RUBIO: Let me be very careful when answering this, because I don’t think national television in front of 15 million people is the place to discuss classified information. So let me just be very clear. There is nothing that we are allowed to do under this bill that we could not do before.

While it sounds as though these are contradictory claims, it turns out they’re both probably, well, at least sort of right. As reported by the Washington Post way back in February 2014, the NSA bulk telephony program went from initially collecting nearly all domestic telephone records to vacuuming up 30 percent or less by the summer of 2013 — purportedly because at some point the agency stopped ingesting most cellular phone records. Precisely what happened is a bit vague: It’s reasonably clear from both declassified FISC opinions and the Privacy and Civil Liberties Oversight Board’s report on the 215 program that the program did include mobile telephony call detail records for much of its history. One intuitively plausible explanation for the drop-off is that, while the PCLOB report alludes to NSA scrubbing location information from cell records, the explicit prohibition on gathering such “cell site and sector” data added by the FISC to bulk 215 orders issued in 2013 changed things. Because 215 previously provided only for the acquisition of existing business records, but not the creation of new records — such as records of call info purged of location data — some carriers may have been either unwilling or unable to comply with the new records orders as applied to mobile telephony records. The USA Freedom Act explicitly provides for data to be produced in a format specified by the government, and requires carriers to provide the government with any “technical assistance” needed to conduct queries, which would resolve any such obstacles, assuming they had not already been dealt with by that point. Thus, Cruz could be right that, when compared with at least the summer 2013 iteration of the bulk telephony program, the successor program authorized by USA Freedom would allow the NSA to run queries across the entirety of the calling records held by companies, rather than the more limited subset of (mostly landline) records government had then been collecting under the 215 authority. At the same time, of course, the quantity of records actually held by the government would nevertheless be drastically reduced, because they would only receive the much smaller number of records actually responsive to specific queries.

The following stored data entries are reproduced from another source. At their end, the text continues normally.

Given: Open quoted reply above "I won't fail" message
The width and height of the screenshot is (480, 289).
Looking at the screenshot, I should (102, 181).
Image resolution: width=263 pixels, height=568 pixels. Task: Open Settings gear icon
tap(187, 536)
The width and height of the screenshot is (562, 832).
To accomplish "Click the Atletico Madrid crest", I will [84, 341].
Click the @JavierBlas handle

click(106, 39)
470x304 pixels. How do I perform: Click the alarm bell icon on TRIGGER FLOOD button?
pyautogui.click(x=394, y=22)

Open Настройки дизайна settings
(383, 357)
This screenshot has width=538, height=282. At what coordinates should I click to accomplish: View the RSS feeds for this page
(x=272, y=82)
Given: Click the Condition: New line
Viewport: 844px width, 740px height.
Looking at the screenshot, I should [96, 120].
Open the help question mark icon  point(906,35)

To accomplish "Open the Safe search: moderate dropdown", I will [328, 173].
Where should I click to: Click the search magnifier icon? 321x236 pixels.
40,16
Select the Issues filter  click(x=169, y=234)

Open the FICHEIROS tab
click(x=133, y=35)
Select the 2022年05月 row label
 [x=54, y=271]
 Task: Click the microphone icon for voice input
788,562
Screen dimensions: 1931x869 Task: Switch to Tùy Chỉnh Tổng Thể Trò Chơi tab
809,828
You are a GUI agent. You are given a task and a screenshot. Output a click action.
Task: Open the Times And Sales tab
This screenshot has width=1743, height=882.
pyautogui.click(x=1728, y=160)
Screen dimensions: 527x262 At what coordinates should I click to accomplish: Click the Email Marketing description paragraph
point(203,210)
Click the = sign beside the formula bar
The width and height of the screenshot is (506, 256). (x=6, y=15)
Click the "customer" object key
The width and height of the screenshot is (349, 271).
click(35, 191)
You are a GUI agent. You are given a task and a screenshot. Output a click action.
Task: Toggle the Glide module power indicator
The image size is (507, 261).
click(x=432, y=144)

Nevertheless, Rubio could be right that, in a different sense, there is “nothing we are allowed to do under this bill that we were not allowed to do before.” That’s not literally entirely accurate, since the language allowing government to specify the format of records and requiring the provision of “technical assistance” are indeed new. But the old version of Section 215 clearly did, in general, allow the government to obtain cell phone records — as, indeed, do many other authorities, including National Security Letters. While NSA was apparently, at least temporarily, not obtaining such records under this one particular program for a variety of reasons, they certainly had the legal authority to obtain cellular call detail records — and, indeed, had even previously obtained call records including location information — pursuant to Section 215 and a host of other authorities. In short, even if Cruz is right that USA Freedom helps bring cell records back within the scope of the program that will replace NSA’s bulk collection, Rubio can simultaneously be correct to say there’s nothing qualitatively new on that score. When the government obtains cellular telephony records under this new program, it will do so pursuant to specific, targeted Section 215 orders — something that the government has clearly had the ability to do all along.

One could equally easily say they’re both wrong about what’s actually significant here. Because the government could always get targeted 215 orders for cell records — and had already recently begun obtaining such orders for queries of the bulk database — what they’re really gaining in practice from USA Freedom is not new access to a broader scope of records, but a streamlined ability to rapidly get such records pertaining to contacts of targets, from diverse carriers. To the extent Cruz implies that 70 percent of phone records were previously entirely out of bounds, that’s misleading and inaccurate. More fundamentally though, Rubio was certainly wrong to suggest either that the NSA had “lost” anything substantively — or, for that matter, that the program was particularly operationally valuable, given that every independent review has concluded otherwise.